### PROBLEM STATEMENT
Please give back an exact reproduction of the lines from the one with "Screen dimensions: 700x475" through the end of the entries below, and no others.

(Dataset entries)
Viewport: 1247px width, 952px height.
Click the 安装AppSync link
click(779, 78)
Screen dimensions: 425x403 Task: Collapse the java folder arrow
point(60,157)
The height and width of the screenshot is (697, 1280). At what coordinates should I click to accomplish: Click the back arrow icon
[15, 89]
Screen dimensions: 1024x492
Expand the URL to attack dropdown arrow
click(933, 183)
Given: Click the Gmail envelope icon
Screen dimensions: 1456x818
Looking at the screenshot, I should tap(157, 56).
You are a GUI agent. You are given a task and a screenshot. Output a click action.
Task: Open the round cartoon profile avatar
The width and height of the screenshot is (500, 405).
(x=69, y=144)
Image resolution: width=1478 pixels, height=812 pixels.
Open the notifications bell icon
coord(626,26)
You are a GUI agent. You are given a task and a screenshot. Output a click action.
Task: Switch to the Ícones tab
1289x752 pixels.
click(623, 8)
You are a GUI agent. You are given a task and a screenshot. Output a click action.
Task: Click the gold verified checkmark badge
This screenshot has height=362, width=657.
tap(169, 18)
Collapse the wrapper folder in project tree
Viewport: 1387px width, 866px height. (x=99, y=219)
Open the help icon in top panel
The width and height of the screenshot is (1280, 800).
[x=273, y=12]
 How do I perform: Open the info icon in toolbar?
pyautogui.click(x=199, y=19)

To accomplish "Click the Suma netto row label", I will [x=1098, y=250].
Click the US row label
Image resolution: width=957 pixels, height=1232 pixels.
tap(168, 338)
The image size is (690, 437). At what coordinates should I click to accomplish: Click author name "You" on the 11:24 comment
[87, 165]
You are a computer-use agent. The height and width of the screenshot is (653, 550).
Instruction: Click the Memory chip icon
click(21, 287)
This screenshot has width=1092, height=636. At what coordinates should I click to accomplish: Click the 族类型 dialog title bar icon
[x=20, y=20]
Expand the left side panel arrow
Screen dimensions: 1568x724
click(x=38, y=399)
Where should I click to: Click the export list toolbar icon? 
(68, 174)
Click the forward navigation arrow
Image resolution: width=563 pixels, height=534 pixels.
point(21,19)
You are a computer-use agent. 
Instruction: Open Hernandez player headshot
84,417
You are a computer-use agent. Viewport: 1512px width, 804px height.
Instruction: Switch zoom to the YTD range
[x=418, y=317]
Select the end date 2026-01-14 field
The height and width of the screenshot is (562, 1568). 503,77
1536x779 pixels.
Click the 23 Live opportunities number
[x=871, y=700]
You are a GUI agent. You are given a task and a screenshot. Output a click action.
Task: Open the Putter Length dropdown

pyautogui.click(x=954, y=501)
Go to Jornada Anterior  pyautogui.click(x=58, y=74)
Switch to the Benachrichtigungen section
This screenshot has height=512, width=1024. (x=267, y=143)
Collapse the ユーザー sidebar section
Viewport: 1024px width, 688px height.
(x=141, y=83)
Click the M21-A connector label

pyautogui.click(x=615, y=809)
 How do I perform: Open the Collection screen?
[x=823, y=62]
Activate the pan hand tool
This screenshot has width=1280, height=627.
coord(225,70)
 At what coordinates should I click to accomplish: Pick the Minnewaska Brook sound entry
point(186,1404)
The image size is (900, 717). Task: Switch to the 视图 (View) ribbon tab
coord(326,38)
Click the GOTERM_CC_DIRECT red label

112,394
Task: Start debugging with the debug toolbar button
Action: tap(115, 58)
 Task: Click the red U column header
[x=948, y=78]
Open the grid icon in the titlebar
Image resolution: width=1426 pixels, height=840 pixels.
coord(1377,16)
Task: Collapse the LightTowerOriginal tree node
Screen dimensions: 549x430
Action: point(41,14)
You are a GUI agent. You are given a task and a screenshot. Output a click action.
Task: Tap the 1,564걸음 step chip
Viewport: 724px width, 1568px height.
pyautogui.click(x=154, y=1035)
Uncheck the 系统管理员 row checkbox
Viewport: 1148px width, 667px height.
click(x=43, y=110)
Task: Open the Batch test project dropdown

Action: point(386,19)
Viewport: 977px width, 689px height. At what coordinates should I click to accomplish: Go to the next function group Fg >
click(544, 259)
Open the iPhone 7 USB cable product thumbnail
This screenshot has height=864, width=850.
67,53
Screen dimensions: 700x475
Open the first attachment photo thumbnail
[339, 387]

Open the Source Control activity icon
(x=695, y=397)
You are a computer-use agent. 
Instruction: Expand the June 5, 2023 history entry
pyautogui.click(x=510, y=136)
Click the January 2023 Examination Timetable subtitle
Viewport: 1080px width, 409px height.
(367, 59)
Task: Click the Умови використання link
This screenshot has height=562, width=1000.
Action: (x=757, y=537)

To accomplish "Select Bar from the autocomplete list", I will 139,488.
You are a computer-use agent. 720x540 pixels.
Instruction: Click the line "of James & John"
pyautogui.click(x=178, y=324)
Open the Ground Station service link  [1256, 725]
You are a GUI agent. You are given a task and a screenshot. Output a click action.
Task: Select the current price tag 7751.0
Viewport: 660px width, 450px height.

### TASK RESULT
Screen dimensions: 700x475
Open the first attachment photo thumbnail
[339, 387]

Open the Source Control activity icon
(x=695, y=397)
You are a computer-use agent. 
Instruction: Expand the June 5, 2023 history entry
pyautogui.click(x=510, y=136)
Click the January 2023 Examination Timetable subtitle
Viewport: 1080px width, 409px height.
(367, 59)
Task: Click the Умови використання link
This screenshot has height=562, width=1000.
Action: (x=757, y=537)

To accomplish "Select Bar from the autocomplete list", I will 139,488.
You are a computer-use agent. 720x540 pixels.
Instruction: Click the line "of James & John"
pyautogui.click(x=178, y=324)
Open the Ground Station service link  [1256, 725]
You are a GUI agent. You are given a task and a screenshot. Output a click action.
Task: Select the current price tag 7751.0
Viewport: 660px width, 450px height.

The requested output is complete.